Historically nations active in the international system were actively and continuously preparing for war or were recovering from some war in the form of organized violence (Keohane and Nye, 2012, p. 19). War which had previously been as a power advancement is now seen as a dangerous drag (Keohane and Nye, 2012). According to Waltz, the political institutions of a state, the mode of production and distribution, and the characteristic of the people in it all determine if a state will be peaceful or not (Singer, 1960, p. 457). He further contends that the capitalist democracies around the world actively promote war, but in today’s’ context the margin of safety has broadened among the pluralist and industrialized nations (Keohane and Nye, 2012, p. 23). Waltz puts forward the concept of bad states and good states (Singer, 1960, p.
457). It is the bad states that go to war and the bad states can become good or peace loving by turning into liberal democracies (Singer, 1960, p. 23).

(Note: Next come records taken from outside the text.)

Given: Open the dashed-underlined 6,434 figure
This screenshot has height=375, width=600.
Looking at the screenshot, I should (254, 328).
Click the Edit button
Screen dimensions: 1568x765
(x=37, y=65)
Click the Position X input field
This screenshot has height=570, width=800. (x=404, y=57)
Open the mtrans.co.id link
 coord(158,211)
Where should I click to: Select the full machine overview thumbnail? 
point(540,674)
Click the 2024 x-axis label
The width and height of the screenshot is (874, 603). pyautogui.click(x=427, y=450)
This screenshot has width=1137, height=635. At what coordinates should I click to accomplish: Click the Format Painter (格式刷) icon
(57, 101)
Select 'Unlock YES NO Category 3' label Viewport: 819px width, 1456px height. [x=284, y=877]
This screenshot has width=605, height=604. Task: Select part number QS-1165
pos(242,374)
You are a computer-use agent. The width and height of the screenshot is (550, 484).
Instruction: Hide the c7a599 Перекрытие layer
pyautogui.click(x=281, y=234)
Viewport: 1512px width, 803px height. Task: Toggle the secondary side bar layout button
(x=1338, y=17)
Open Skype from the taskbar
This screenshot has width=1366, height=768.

But the main problem is that the opposite of this statement that good states propagate and stand for peace is an extremely doubtful proposition (Waltz, 1973, p.123). The realist assumption that the states use force to achieve their goals also takes a back seat when it comes to complex interdependence. It puts forward the view that in order to achieve goals related to economic or ecological problems force is not the appropriate instrument. However, it proposes that military power can be used politically and does not completely negate the realist assumption of the use of military force (Keohane and Nye, 2012, p.
23). The influence of the internal structure of the state in relation to war and peace cannot be entirely determined until the significance of the international environment has been considered (Waltz, 1973, p. 123). Taking the assumptions of realism and complex interdependence it is complex interdependence that comes closer to explaining the reality of the current world.